>>>>
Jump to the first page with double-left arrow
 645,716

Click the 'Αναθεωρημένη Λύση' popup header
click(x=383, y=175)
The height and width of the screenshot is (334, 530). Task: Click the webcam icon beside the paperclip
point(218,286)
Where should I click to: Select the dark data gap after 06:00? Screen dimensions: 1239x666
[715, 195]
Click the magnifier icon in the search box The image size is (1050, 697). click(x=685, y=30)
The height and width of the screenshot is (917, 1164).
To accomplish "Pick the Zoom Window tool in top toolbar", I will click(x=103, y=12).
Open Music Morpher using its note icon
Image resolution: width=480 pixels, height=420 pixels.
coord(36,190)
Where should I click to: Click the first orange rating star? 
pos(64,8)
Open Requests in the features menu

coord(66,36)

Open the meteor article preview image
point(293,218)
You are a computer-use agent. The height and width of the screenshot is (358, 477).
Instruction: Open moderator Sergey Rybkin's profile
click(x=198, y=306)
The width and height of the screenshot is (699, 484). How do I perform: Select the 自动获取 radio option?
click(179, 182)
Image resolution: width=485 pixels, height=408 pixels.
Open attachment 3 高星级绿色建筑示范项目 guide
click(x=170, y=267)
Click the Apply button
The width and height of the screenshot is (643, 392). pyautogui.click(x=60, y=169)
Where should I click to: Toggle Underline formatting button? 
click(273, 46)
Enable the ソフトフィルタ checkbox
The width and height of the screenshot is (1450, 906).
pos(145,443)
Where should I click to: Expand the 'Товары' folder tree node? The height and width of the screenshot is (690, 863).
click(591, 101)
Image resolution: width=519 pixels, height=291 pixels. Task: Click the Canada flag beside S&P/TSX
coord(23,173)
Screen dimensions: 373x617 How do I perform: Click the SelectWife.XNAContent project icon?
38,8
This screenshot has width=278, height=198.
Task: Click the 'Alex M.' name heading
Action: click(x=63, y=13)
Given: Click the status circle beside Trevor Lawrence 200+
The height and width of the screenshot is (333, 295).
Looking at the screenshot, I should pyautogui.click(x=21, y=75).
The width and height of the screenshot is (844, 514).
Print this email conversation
<<<<
> WHAT NEEDS TO BE DONE: From the first line of the listing above to the line with "The height and width of the screenshot is (917, 1164).", please transcribe each line exactly, both ends included, and nothing beyond that.

> TASK SOLUTION:
Jump to the first page with double-left arrow
 645,716

Click the 'Αναθεωρημένη Λύση' popup header
click(x=383, y=175)
The height and width of the screenshot is (334, 530). Task: Click the webcam icon beside the paperclip
point(218,286)
Where should I click to: Select the dark data gap after 06:00? Screen dimensions: 1239x666
[715, 195]
Click the magnifier icon in the search box The image size is (1050, 697). click(x=685, y=30)
The height and width of the screenshot is (917, 1164).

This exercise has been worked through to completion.